On this particular afternoon Niccolo had reached the limit of his patience and suddenly burst out :
– Oh, don’t speak to me ! you’ll only make me wild ! I was feeling so jolly, too ! Leave me ; I feel much better alone, and talking to myself. Nobody understands me as well as I do my-self!
And he went out, walking very slowly, and panting as he walked; he was almost perspiring, although it was already the month of October. He had lately suffered from gout, as had both his brothers ; and after his recent heavy meal he could hardly move at all.

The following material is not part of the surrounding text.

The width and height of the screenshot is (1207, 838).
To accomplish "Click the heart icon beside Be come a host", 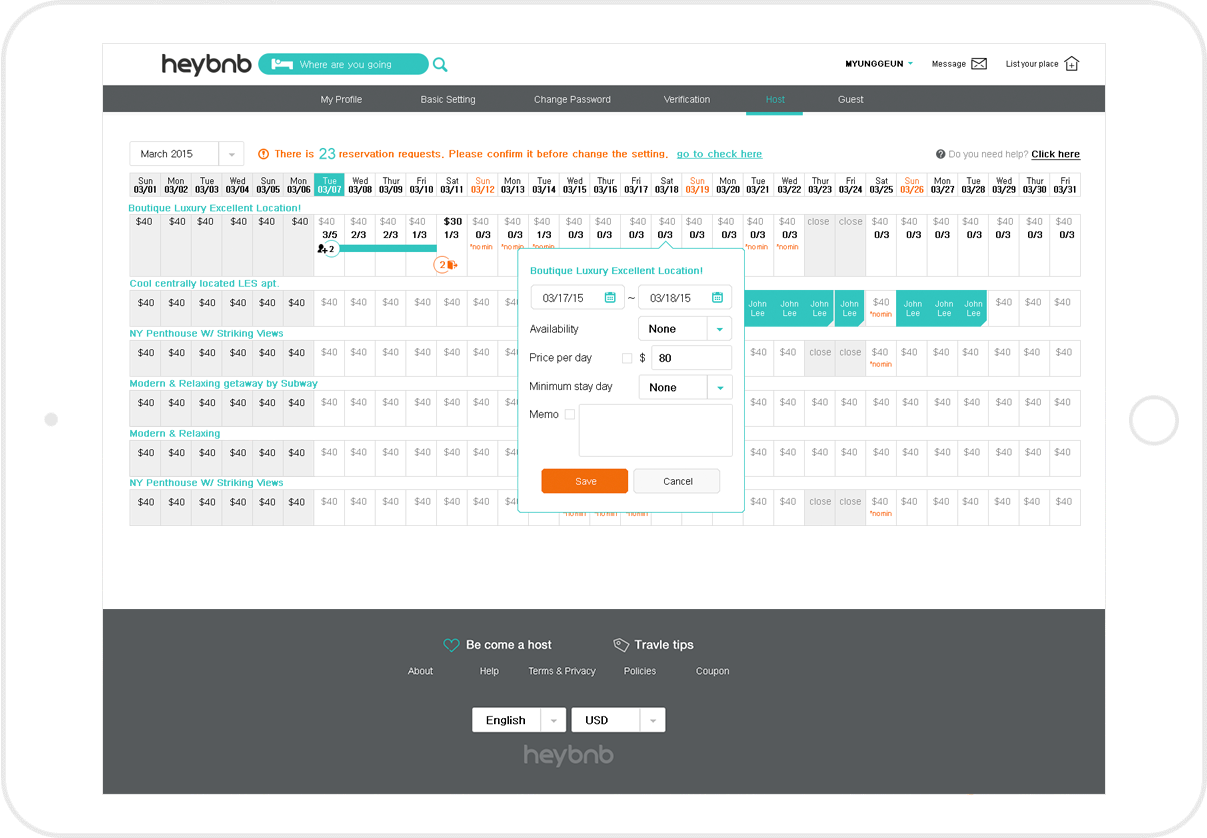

In the road he tried to look smiling and happy ; but if some acquaintance approached him amiably he would hurriedly avoid him, or would become suddenly forbidding, almost offended.
After his walk to the Lizza, which sufficed him for smoking a whole cigar, he returned to the shop, and found there his friend, Vittorio Corsali, an Insurance Company agent.
– Oh, I can’t talk to-day! I don’t feel like it. It bothers me too much.
– I can’t see how I can be bothering you if I haven’t yet uttered a word since you came in.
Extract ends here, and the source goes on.